BEGIN Passage provided
COLUMBUS, Ohio—The Occupational Safety and Health Administration is hitting hard at the issue of lockout/tag-out and machine safety guarding and putting a laser focus on amputations that could result from failure to disconnect all energy before servicing and maintenance of industrial machines.
That was the message from two lawyers who spoke at the Environmental Health and Safety Summit.
"When do most often amputations occur? When someone forgot to lockout/tag-out and when there's a lack of a guard. That's when you're going to see an amputation," said Nelva Smith, of the Steptoe & Johnson law firm.
OSHA revised its reporting rule on Jan. 1, 2015, requiring employers to report within 24 hours any amputation injury, even if there is no loss of bone, as well as eye injuries and all in-patient hospitalizations. OSHA kept its ongoing rule that fatalities must be reported within eight hours.
Smith said OSHA is increasing fines every year for amputations.
"Now you can go up to $139,000 for a maximum for a willful and a repeat (violations)," she said. "So you can easily get one citation for $139,000. Imagine if you got five citations? How much is that? Over a half million dollars. And again, there's a pattern. They're really hitting the lockout/tag-out and machine guarding."
Plastics machinery, such as injection molding machinery, can cause serious injuries from pinching and crushing, especially in the mold clamping area.
"It's to prevent serious injury or death. You should be aware of the standard and what your requirements are under the standard," Smith said.
OSHA defines "amputation" broadly and is stricter than workers' compensation, according to William Wahoff, a lawyer at the firm. "If it is the tip of the finger without any bone damaged, you still have to report it for OSHA."
And Wahoff said amputations are likely to lead to OSHA inspections: 65 percent of reported amputations resulted in inspections, compared with in-patient hospitalizations, which lead to inspections in around 35-40 percent of the cases.
END Passage provided
BEGIN Data segment
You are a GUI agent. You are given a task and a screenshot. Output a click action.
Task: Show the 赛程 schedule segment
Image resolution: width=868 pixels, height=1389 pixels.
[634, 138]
END Data segment
Parts of the exercise
- A) Answer these questions from the OSHA amputation article.
(i) Within how many hours must employers report an amputation injury under the revised reporting rule?
(ii) What is the maximum fine Smith gives for a willful or repeat violation?
(iii) What percentage of reported amputations resulted in inspections?
- B) Retype everything in the OSHA amputation article from "That was the" down to "Johnson law firm.".
Use only the OSHA amputation article above.

Task answers
- A)
(i) Within 24 hours.
(ii) $139,000.
(iii) 65 percent.

- B)
That was the message from two lawyers who spoke at the Environmental Health and Safety Summit.
"When do most often amputations occur? When someone forgot to lockout/tag-out and when there's a lack of a guard. That's when you're going to see an amputation," said Nelva Smith, of the Steptoe & Johnson law firm.